(Saved data entries)
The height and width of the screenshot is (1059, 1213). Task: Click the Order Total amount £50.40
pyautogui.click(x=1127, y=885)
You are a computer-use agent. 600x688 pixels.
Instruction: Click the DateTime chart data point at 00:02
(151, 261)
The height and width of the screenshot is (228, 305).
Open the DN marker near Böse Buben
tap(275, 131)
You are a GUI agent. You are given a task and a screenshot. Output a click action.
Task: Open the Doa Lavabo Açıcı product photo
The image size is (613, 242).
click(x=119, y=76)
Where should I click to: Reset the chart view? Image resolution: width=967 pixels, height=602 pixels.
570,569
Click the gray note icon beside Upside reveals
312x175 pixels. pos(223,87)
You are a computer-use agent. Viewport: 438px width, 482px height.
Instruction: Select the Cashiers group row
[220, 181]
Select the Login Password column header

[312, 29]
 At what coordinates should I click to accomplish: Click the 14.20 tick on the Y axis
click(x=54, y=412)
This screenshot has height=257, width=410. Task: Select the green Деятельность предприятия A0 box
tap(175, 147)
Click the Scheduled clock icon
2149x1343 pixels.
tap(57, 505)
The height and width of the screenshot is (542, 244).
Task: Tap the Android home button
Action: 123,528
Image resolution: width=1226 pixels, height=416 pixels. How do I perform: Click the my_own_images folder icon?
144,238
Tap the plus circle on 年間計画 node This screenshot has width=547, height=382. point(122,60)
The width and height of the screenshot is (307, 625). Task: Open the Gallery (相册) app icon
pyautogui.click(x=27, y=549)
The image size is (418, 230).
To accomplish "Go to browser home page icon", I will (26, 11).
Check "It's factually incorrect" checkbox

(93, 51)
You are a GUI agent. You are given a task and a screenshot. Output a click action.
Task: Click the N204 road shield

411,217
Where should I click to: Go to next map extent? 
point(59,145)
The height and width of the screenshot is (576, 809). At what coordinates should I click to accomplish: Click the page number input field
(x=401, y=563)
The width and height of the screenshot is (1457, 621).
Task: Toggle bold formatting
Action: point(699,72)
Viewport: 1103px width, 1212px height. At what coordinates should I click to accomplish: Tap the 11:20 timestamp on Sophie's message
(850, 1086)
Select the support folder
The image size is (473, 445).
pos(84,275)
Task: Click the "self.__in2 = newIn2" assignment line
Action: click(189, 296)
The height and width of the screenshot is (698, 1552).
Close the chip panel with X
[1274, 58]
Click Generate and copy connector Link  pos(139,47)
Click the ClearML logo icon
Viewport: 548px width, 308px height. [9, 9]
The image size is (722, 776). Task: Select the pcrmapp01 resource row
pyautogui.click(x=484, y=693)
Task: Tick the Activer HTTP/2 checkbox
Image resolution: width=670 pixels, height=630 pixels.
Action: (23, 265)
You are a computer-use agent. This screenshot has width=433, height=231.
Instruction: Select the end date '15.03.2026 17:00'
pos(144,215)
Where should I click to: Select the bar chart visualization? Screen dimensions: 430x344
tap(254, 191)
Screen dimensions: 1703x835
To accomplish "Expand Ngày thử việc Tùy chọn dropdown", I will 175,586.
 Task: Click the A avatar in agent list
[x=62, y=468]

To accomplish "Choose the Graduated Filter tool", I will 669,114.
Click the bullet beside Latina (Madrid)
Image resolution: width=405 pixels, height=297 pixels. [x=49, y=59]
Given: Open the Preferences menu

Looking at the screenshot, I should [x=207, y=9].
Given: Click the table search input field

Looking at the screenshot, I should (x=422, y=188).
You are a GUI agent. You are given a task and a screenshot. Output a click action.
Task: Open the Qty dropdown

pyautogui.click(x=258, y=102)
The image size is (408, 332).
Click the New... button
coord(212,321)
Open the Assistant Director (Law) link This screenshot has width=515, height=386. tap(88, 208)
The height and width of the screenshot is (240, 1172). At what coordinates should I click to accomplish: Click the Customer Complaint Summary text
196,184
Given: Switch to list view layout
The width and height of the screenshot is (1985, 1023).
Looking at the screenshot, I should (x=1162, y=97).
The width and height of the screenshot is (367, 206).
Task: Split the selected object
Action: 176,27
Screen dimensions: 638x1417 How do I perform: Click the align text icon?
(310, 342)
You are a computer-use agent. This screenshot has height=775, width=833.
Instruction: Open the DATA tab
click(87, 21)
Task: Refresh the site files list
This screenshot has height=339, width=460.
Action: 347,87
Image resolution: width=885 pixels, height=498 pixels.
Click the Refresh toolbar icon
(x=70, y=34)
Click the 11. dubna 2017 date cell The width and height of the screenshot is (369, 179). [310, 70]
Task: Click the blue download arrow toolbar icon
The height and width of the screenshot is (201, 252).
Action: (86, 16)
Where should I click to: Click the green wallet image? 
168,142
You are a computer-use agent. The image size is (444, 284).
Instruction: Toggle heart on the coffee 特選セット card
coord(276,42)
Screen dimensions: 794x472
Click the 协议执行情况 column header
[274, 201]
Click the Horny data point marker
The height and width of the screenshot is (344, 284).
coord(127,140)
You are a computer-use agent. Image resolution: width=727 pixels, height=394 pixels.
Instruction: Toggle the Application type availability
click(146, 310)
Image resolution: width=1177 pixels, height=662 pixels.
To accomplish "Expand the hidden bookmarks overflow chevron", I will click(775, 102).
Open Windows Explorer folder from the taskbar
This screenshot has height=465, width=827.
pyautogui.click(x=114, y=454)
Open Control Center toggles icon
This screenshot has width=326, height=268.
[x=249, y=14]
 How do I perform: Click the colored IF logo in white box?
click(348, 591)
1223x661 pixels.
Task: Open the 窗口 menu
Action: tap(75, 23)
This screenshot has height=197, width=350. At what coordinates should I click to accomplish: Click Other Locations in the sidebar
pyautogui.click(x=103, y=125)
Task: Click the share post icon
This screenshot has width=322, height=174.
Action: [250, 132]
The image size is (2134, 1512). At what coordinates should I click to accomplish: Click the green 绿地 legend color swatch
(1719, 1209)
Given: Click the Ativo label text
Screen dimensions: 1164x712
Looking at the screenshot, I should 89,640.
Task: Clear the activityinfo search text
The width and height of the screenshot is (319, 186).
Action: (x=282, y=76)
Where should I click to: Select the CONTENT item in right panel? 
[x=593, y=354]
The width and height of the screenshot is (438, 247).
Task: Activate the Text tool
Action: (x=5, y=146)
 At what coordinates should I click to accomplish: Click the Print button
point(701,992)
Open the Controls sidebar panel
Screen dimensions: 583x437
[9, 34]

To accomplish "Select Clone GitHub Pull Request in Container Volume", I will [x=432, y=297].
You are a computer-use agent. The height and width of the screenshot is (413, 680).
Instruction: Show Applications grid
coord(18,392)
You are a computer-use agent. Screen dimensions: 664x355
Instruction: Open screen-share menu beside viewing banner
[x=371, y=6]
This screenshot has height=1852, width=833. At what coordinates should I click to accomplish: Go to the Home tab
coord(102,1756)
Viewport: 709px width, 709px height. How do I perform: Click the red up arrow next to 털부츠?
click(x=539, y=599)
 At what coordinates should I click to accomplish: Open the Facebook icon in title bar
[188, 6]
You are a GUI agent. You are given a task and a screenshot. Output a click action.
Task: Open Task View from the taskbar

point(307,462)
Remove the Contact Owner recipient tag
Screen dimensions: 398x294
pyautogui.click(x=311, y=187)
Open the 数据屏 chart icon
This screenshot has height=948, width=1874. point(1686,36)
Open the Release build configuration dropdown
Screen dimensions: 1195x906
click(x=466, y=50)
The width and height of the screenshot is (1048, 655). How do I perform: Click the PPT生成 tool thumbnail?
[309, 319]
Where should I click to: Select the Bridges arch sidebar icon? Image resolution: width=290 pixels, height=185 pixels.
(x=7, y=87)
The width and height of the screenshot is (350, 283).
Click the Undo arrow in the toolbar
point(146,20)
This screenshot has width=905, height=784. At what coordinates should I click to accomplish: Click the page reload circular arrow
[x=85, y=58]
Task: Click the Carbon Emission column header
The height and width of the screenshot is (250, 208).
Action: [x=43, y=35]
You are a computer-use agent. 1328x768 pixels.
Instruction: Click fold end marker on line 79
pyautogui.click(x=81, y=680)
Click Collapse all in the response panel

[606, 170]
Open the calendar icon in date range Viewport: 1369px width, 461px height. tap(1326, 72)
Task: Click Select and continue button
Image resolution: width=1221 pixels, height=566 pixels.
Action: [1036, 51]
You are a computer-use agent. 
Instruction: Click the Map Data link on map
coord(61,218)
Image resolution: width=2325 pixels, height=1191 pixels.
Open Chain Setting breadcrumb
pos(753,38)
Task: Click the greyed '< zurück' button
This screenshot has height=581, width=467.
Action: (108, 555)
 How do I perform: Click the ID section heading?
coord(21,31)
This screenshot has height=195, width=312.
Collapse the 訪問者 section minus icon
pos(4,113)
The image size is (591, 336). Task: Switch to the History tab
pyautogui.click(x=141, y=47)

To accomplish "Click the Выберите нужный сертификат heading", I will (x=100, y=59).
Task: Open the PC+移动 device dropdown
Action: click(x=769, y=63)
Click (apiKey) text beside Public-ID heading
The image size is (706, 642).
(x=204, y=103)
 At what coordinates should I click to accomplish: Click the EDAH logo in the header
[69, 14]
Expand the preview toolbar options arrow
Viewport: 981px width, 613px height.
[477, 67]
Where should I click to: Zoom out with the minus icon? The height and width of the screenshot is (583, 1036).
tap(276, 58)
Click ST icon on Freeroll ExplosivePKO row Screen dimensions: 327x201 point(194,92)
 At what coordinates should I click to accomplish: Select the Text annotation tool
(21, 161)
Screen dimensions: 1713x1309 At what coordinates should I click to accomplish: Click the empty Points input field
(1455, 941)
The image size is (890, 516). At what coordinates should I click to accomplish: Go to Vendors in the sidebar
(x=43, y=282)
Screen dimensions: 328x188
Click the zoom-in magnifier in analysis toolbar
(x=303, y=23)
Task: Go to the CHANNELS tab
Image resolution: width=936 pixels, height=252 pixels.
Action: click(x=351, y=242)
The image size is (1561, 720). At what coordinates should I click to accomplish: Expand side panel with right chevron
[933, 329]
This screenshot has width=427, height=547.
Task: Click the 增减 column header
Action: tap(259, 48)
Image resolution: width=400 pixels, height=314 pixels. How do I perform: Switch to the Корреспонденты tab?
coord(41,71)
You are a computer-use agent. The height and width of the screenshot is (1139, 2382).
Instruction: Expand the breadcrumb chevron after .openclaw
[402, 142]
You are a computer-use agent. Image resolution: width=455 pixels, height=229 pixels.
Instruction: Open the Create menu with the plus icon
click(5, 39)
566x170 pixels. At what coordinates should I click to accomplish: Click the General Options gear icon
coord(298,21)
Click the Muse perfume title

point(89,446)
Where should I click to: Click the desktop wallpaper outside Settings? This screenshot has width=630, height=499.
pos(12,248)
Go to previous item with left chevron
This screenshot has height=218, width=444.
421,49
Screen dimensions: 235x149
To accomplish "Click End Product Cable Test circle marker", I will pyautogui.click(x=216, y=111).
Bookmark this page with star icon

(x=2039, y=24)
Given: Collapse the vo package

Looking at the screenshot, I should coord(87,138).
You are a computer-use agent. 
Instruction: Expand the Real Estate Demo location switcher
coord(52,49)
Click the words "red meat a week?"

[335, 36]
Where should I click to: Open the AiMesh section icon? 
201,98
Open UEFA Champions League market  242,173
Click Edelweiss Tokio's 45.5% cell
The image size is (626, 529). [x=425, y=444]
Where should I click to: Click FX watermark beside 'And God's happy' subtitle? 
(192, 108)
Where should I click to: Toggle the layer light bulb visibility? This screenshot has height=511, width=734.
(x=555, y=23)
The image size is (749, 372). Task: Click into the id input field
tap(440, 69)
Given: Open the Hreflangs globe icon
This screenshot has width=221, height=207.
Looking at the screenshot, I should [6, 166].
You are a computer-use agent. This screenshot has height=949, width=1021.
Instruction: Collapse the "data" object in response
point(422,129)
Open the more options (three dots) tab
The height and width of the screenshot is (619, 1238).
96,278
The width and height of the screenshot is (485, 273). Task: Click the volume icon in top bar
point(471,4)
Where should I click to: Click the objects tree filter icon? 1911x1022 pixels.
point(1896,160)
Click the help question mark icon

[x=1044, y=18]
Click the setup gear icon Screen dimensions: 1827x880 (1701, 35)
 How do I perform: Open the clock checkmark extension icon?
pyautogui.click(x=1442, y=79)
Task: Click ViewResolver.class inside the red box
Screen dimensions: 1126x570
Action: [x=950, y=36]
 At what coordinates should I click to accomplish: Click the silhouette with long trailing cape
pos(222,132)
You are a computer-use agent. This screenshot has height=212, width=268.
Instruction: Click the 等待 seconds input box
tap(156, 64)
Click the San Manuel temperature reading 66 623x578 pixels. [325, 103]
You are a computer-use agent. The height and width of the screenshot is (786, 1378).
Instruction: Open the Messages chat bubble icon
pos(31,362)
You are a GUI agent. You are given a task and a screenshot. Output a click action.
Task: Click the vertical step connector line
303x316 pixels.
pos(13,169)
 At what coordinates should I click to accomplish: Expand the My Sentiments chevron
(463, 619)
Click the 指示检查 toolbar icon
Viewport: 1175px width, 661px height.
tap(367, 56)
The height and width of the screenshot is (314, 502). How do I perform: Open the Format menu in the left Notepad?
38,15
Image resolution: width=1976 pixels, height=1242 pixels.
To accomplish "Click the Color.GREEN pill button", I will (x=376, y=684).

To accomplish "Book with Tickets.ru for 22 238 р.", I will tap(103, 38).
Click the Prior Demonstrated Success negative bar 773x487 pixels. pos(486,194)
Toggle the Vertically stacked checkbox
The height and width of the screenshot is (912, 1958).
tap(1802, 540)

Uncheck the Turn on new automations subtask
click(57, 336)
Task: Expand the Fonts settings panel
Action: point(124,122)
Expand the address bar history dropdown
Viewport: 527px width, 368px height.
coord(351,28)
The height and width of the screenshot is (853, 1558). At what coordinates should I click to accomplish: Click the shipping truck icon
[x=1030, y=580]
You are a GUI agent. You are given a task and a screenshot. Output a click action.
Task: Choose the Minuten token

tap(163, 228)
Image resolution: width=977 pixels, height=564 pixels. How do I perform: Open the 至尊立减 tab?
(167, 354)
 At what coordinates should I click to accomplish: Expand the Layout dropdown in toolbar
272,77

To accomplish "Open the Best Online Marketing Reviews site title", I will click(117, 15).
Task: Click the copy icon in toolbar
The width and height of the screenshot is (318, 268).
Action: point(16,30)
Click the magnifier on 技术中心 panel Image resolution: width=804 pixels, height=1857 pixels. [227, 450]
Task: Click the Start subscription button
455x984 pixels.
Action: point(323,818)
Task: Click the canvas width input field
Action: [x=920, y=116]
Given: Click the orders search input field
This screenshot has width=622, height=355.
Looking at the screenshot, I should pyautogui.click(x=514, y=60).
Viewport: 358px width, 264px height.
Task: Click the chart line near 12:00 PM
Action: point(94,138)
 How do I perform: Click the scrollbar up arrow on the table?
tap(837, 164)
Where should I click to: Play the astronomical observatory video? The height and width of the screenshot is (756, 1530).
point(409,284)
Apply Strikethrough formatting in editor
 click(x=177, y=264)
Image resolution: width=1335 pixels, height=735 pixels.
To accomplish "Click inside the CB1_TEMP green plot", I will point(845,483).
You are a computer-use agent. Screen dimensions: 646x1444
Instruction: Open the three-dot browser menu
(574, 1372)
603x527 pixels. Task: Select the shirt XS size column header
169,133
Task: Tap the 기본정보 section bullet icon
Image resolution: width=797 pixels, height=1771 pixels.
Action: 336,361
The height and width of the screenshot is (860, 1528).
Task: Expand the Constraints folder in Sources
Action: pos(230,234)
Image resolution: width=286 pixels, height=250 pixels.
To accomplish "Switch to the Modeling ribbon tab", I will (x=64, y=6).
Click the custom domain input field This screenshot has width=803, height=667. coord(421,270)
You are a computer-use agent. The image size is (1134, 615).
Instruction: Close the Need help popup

▶ [EXERCISE REQUIREMENTS] Please give the stretch from the line that contains "The image size is (591, 336)." through the line that contains "pyautogui.click(x=141, y=47)" as a Markdown table with the columns Row and Line, one numbered row per line, leaving out blank lines.

▶ [RESPONSE BELOW]
| Row | Line |
|---|---|
| 1 | The image size is (591, 336). Task: Switch to the History tab |
| 2 | pyautogui.click(x=141, y=47) |